* **Excerpt to read**
------------------------------------------------------------------------

This report shall be published on the State Board's Internet
website on the date the report is delivered to the General
Assembly.
    (k) The State Board of Education may adopt rules necessary
to implement this Section.
    (l) Nothing in this Section shall limit the amount of
epinephrine injectors that any type of school or student may
carry or maintain a supply of.
(Source: P.A. 100-201, eff. 8-18-17; 100-513, eff. 1-1-18;
100-726, eff. 1-1-19; 100-759, eff. 1-1-19; 100-799, eff.
1-1-19; 101-81, eff. 7-12-19.)
 
    (105 ILCS 5/2-3.149 rep.)
    Section 905. The School Code is amended by repealing
Section 2-3.149.
 
    Section 910. The Child Care Act of 1969 is amended by
adding Section 5.11 as follows:
 
    (225 ILCS 10/5.11 new)

------------------------------------------------------------------------

* **Your instructions**
Continue the statutory excerpt above on the School Code and the Child Care Act of 1969, starting after its final line.

* **Data block**
------------------------------------------------------------------------

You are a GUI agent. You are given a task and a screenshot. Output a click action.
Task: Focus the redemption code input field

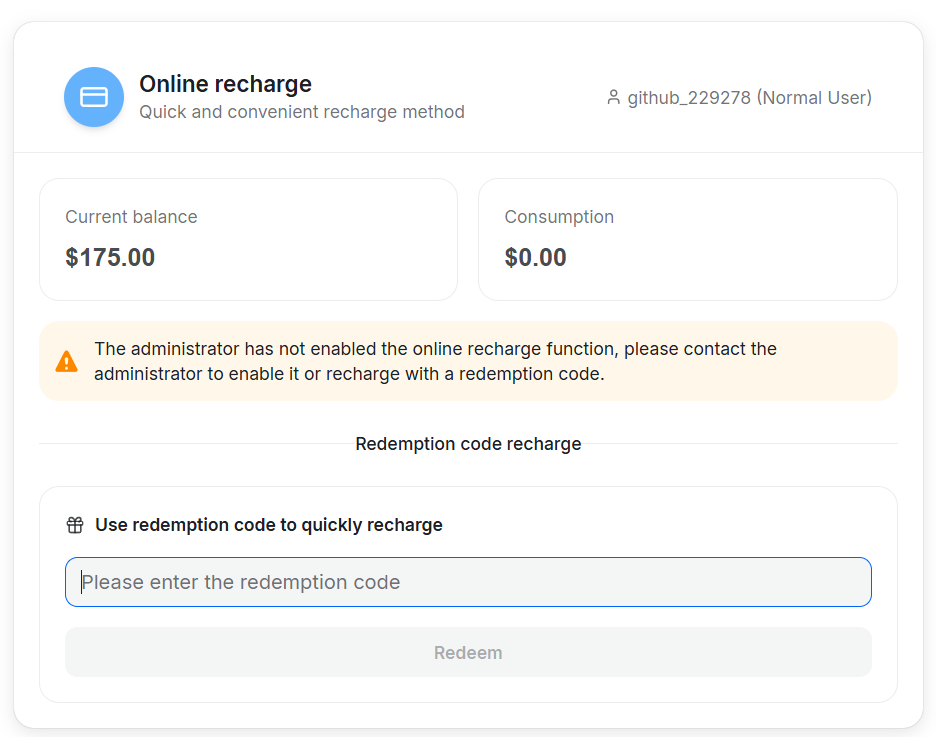[468, 582]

------------------------------------------------------------------------

* **Exercise answer**
    Sec. 5.11. Plan for anaphylactic shock. The Department
shall require each licensed day care center, day care home,
and group day care home to have a plan for anaphylactic shock
to be followed for the prevention of anaphylaxis and during a
medical emergency resulting from anaphylaxis. The plan should
be based on the guidance and recommendations provided by the
American Academy of Pediatrics relating to the management of
food allergies or other allergies. The plan should be shared
with parents or guardians upon enrollment at each licensed day
care center, day care home, and group day care home. If a child
requires specific specialized treatment during an episode of
anaphylaxis, that child's treatment plan should be kept by the
staff of the day care center, day care home, or group day care
home and followed in the event of an emergency. Each licensed
day care center, day care home, and group day care home shall
have at least one staff member present at all times who has
taken a training course in recognizing and responding to
anaphylaxis.
 
    Section 999. Effective date. This Act takes effect July 1,
2021.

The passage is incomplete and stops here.